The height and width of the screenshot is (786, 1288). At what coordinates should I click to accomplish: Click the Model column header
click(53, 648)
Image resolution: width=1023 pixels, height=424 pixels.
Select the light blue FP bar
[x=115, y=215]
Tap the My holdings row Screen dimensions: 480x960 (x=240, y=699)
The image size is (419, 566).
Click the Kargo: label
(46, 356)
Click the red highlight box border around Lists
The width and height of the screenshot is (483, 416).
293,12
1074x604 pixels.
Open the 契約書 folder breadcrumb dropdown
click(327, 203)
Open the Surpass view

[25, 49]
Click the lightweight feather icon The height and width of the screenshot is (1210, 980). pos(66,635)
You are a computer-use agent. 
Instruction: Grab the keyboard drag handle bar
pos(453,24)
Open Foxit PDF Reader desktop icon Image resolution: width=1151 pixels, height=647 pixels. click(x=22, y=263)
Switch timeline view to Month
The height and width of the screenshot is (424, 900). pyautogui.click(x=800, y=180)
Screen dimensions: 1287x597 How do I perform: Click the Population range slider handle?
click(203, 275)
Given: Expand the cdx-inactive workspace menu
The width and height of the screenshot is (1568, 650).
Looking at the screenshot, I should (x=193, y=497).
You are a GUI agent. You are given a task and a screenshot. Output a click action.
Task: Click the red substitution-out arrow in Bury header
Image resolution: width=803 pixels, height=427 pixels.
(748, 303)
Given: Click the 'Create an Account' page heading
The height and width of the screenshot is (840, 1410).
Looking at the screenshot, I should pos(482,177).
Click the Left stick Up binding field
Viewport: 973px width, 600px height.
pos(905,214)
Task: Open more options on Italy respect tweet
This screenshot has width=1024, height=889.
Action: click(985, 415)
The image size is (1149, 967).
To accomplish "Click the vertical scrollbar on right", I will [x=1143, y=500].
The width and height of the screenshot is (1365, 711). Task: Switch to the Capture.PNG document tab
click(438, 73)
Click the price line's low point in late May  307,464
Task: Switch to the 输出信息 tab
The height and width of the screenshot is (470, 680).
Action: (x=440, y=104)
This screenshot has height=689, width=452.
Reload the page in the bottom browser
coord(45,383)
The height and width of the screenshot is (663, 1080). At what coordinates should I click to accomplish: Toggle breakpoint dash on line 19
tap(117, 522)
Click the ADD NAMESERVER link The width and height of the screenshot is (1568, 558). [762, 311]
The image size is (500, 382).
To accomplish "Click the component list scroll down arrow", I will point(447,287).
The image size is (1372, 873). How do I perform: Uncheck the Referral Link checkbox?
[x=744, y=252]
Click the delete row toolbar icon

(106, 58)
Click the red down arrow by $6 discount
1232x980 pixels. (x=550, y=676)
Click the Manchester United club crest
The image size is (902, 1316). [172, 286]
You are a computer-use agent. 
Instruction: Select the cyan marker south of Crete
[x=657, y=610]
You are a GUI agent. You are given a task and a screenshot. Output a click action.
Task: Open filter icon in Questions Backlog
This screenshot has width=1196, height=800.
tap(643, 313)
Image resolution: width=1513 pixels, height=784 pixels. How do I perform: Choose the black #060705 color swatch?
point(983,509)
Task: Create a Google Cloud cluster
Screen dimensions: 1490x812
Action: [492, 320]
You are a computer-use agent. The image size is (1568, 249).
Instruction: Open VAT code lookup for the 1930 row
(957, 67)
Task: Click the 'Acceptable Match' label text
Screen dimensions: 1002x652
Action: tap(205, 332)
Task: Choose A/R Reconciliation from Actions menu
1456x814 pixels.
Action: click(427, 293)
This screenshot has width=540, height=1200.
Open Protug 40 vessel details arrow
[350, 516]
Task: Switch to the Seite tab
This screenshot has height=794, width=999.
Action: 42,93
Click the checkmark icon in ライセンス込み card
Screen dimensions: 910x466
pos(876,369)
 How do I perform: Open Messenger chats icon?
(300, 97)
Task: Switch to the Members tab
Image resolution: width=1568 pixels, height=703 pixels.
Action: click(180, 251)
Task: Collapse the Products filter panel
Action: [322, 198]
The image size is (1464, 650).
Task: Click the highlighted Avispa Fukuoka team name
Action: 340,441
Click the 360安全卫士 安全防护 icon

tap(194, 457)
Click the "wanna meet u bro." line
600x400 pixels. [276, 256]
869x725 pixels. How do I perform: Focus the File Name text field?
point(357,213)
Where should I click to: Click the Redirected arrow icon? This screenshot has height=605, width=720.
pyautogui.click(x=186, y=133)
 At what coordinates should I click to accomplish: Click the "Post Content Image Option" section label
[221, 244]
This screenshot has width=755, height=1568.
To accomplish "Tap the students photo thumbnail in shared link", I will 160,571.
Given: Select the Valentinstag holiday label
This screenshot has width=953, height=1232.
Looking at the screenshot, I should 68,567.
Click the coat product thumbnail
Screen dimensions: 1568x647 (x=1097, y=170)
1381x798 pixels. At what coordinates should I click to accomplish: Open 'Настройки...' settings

────────────────────────────────────────

Try it
From the records above, copy each line that contains the word "menu".

Exercise output
Given: Expand the cdx-inactive workspace menu
Task: Choose A/R Reconciliation from Actions menu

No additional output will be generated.